Giving Compass' Take:

• Ananya Garg explains how healthcare programs can help bridge cultural, language, and understanding gaps for Somali women in the U.S.

• Many of the issues addressed by the programs mentioned below have culturally specific factors. How can other cultures be reached through informed and specific programs? 

• Read women's perspectives on improving reproductive and maternal healthcare


It’s an early Saturday evening, and nurse practitioner Muna Osman and her team are setting up a community meeting room at the Living Well Kent center for one of their health care classes. Osman has hosted these classes on health and well-being for Somali women in the metropolitan Seattle-Tacoma area for the past two-and-a-half years.

This particular day in Kent—where many immigrants and refugees in the greater Seattle area live—the topic is nutrition, and Osman and her team have brought in a local Somali nutritionist to speak with the women and lead a food demonstration. Quinoa is available for the women to try, which the nutritionist explains is a healthy alternative to rice and pasta—foods many Somalis eat frequently.  There is also Somali tea and chickpea soup—a traditional Somali dish—prepared by Osman from her mother’s recipe.

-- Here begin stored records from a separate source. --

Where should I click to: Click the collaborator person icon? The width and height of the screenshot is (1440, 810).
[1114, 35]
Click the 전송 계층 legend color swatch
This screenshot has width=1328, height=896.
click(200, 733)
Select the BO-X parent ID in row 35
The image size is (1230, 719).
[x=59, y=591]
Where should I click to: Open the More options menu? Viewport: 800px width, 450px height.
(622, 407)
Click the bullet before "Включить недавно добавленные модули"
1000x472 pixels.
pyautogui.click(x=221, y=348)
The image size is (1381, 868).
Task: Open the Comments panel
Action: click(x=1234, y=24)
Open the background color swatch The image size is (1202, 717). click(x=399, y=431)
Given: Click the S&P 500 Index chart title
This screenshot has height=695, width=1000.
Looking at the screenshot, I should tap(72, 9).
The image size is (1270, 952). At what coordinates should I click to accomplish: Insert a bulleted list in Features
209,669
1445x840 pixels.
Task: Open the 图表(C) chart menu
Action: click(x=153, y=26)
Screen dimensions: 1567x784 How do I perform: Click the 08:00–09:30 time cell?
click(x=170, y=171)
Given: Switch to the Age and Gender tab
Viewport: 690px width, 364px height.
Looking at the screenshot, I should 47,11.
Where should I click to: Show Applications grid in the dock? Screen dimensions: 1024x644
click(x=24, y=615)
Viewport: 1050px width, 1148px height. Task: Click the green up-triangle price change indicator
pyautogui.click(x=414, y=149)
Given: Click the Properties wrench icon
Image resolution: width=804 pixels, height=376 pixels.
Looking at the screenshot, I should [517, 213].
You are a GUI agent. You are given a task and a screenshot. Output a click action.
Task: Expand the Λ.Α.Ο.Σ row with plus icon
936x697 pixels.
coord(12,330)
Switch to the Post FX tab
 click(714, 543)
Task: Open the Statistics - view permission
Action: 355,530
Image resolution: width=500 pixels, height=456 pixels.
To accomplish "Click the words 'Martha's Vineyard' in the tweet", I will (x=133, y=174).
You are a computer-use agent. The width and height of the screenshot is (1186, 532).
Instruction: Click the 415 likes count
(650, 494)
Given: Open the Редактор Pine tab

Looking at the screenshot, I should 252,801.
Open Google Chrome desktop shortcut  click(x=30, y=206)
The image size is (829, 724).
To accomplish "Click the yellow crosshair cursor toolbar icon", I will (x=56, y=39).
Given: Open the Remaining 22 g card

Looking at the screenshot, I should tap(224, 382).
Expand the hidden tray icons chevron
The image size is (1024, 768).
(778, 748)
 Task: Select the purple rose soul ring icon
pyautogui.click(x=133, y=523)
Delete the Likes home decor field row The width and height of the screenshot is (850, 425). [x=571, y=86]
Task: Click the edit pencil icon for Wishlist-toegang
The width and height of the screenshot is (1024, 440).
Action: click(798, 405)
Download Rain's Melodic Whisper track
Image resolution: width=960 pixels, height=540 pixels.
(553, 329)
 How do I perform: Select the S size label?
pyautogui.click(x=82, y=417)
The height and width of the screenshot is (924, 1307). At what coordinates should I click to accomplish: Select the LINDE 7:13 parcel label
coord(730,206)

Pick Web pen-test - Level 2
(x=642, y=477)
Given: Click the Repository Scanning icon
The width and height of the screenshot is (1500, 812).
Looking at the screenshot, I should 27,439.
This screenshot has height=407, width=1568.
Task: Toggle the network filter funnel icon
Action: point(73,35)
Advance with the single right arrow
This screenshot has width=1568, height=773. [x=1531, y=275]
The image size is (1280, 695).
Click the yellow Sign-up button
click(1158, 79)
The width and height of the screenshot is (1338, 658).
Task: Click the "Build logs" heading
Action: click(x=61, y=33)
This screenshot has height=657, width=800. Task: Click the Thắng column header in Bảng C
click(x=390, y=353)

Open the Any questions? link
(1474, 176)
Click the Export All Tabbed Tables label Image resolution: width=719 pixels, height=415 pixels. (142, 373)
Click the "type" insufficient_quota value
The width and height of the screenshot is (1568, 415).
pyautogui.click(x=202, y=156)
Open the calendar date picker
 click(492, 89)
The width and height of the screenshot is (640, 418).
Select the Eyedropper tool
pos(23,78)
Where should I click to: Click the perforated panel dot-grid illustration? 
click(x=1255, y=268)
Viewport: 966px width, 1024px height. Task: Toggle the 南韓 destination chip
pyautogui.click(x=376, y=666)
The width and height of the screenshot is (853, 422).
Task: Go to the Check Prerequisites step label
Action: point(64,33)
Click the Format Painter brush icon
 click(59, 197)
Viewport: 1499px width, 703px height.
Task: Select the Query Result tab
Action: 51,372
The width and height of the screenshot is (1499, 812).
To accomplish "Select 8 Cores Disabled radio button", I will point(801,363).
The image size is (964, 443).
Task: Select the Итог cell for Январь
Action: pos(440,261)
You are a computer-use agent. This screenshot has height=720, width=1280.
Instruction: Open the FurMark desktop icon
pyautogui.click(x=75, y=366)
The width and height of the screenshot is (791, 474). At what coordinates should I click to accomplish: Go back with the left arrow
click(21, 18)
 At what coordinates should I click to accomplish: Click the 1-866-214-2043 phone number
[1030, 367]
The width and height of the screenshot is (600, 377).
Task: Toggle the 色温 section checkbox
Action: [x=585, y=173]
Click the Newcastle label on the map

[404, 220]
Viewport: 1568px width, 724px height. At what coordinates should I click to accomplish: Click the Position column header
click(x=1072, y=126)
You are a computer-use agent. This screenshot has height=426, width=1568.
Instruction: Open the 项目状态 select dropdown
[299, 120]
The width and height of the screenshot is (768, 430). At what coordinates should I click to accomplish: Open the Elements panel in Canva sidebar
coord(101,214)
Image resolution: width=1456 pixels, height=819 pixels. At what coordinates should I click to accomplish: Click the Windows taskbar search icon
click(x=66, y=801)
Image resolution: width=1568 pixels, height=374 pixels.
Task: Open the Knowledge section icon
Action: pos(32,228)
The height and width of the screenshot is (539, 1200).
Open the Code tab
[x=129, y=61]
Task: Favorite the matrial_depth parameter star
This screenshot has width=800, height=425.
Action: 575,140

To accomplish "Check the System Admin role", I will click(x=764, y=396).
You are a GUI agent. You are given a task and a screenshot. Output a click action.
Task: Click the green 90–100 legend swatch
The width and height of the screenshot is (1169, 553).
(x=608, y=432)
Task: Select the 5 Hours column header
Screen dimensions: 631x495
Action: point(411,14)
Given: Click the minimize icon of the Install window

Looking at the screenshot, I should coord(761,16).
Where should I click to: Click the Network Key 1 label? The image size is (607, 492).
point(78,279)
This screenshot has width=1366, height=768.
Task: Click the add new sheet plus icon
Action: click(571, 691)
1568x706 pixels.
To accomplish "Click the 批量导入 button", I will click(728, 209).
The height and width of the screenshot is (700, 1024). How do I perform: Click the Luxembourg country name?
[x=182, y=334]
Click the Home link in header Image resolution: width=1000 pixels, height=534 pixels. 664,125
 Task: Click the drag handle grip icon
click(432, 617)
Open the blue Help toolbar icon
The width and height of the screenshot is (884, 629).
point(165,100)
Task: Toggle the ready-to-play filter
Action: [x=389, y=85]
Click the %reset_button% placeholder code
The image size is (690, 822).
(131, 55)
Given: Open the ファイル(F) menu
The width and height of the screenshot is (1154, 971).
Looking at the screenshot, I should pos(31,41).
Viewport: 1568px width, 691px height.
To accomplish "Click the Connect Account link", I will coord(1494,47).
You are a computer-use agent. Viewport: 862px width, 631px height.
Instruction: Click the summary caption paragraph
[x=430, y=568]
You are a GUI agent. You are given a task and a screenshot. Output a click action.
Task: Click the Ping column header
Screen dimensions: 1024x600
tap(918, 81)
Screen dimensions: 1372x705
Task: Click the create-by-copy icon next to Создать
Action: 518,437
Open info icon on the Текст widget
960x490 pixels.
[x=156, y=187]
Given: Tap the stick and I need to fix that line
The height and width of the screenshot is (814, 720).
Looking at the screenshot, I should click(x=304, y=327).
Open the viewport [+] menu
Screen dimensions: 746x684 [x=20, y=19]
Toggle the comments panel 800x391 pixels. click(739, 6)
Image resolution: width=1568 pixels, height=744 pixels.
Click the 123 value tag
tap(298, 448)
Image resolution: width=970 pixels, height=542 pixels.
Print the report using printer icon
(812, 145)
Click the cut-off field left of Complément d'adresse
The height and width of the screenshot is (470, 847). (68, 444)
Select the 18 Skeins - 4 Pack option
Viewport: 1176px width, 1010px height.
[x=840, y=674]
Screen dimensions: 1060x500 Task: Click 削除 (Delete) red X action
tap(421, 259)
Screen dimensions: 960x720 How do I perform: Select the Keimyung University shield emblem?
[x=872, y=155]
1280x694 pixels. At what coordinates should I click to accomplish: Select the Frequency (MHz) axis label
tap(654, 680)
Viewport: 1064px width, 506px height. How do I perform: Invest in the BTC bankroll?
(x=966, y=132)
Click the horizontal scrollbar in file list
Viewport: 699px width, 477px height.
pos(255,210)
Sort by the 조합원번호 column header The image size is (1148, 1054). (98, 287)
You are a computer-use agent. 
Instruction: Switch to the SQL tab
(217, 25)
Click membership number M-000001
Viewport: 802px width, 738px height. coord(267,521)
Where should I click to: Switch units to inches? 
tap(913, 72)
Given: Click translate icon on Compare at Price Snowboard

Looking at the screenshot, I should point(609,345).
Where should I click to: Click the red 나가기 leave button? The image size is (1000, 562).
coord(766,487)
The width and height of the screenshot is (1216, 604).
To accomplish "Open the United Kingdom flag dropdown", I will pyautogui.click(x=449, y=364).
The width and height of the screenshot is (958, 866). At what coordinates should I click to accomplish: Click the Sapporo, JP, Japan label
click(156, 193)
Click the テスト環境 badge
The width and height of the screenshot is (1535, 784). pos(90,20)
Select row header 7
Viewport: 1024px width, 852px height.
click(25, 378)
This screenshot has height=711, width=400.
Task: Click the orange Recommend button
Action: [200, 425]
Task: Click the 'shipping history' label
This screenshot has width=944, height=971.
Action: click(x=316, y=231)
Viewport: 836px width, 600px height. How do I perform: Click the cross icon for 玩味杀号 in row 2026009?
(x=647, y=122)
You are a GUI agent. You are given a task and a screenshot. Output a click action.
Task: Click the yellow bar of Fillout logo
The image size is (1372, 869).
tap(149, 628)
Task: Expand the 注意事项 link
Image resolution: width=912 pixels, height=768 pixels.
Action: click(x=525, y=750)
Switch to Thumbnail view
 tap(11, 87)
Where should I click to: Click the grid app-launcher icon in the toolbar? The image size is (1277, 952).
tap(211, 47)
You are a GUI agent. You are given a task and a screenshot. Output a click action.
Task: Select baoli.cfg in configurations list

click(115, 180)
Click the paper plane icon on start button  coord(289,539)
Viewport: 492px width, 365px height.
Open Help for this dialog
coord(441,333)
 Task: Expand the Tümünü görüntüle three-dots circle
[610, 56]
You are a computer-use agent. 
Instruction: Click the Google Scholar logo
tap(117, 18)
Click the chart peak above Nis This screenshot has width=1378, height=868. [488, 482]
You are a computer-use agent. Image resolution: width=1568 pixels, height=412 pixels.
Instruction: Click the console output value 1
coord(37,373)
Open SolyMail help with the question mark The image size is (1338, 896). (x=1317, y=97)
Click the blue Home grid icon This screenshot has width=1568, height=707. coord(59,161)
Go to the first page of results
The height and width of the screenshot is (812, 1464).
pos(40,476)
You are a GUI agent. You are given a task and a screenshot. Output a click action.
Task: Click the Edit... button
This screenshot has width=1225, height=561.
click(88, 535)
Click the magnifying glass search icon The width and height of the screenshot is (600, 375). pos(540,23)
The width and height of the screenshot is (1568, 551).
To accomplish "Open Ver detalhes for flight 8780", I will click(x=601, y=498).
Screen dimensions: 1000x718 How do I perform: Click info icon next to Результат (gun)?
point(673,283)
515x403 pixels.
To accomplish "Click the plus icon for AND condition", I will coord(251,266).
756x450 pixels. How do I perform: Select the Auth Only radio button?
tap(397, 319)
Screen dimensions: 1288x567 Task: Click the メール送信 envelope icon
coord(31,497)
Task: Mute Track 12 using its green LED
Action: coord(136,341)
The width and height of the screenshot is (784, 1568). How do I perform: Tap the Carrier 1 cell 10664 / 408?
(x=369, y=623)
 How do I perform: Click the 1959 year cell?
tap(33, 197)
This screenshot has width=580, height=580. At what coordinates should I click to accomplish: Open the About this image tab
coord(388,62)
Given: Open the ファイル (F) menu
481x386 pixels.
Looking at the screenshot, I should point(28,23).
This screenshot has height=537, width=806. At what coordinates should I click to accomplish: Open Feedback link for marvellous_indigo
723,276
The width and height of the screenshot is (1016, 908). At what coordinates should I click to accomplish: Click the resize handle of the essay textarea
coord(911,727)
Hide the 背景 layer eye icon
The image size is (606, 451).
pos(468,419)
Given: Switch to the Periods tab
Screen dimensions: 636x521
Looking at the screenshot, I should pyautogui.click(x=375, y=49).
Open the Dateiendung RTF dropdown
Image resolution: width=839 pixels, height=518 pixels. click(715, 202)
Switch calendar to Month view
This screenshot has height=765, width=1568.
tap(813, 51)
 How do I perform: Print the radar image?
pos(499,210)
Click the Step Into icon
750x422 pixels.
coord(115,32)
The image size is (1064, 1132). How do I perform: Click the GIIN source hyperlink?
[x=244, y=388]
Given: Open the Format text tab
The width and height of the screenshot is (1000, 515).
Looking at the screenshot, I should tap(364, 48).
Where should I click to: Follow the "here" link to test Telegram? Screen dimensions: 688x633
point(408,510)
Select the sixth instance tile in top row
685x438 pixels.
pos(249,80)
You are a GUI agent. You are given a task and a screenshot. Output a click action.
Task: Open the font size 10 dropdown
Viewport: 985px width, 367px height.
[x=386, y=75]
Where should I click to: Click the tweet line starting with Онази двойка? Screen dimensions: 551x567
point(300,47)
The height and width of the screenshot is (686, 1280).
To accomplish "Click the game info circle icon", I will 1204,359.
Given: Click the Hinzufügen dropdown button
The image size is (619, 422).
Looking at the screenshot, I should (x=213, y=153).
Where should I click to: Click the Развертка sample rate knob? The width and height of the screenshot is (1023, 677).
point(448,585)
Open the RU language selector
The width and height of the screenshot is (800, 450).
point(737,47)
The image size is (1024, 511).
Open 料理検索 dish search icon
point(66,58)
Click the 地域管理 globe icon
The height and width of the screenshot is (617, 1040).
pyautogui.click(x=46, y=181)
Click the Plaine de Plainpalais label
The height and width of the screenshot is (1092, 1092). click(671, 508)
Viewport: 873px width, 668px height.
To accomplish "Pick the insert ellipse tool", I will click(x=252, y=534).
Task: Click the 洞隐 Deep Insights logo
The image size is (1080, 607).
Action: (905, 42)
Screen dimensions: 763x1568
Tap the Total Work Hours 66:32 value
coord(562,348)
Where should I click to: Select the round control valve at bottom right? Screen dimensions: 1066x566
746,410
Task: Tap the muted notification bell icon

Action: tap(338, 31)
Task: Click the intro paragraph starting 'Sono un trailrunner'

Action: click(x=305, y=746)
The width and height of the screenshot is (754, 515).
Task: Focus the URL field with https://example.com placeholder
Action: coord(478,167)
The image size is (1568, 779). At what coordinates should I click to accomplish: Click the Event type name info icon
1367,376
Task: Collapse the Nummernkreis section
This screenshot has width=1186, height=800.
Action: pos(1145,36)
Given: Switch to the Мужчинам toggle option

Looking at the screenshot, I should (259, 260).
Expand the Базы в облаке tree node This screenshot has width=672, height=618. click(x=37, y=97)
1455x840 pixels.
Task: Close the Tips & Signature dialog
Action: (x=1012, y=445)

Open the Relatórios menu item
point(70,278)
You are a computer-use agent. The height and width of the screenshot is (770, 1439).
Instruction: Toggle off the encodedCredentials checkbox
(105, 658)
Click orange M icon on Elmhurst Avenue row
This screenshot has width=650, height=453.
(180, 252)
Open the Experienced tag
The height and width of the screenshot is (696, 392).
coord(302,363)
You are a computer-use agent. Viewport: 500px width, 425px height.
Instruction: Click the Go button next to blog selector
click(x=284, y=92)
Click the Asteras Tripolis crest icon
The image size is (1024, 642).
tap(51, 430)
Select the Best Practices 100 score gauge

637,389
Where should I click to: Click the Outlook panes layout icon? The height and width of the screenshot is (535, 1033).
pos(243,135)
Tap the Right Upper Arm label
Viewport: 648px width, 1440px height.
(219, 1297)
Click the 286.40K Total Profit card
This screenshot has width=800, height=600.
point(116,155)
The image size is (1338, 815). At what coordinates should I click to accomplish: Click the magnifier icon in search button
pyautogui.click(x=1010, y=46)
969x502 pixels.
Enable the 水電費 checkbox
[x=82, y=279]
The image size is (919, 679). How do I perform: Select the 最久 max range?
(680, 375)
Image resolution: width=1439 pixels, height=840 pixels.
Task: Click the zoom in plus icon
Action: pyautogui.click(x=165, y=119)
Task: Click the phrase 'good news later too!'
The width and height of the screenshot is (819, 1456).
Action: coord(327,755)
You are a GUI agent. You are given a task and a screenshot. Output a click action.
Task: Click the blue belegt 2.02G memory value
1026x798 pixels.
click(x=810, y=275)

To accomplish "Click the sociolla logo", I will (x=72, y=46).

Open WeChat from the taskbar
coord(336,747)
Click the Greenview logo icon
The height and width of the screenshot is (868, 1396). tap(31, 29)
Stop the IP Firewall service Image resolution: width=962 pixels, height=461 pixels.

The discussion soon moves past food and into cultural norms—an underlying theme of these classes. While Osman and her team of doulas, volunteers, and educators regularly instruct the women on health-related matters, they also address negative experiences and frustrations they have with the U.S. health care system.

Researchers found in a 2010 study originally published in Social Science & Medicine Journal that Somali women’s health beliefs “related closely to situational factors and contrasted sharply with the biological model that drives Western medicine.” To alleviate their vexation, health care practitioners in largest Somali communities around the country—Minneapolis, Seattle, and Columbus, Ohio—provide services that meet their medical and cultural needs. Osman and her team work with the Mama Ammaan Project: African Mother to Mother Antenatal Assistance Network in the Seattle area to provide the women with access to better and more culturally responsive health care. Mama Ammaan, which means “safe mother” trains doulas and offers free health and well-being education to the women.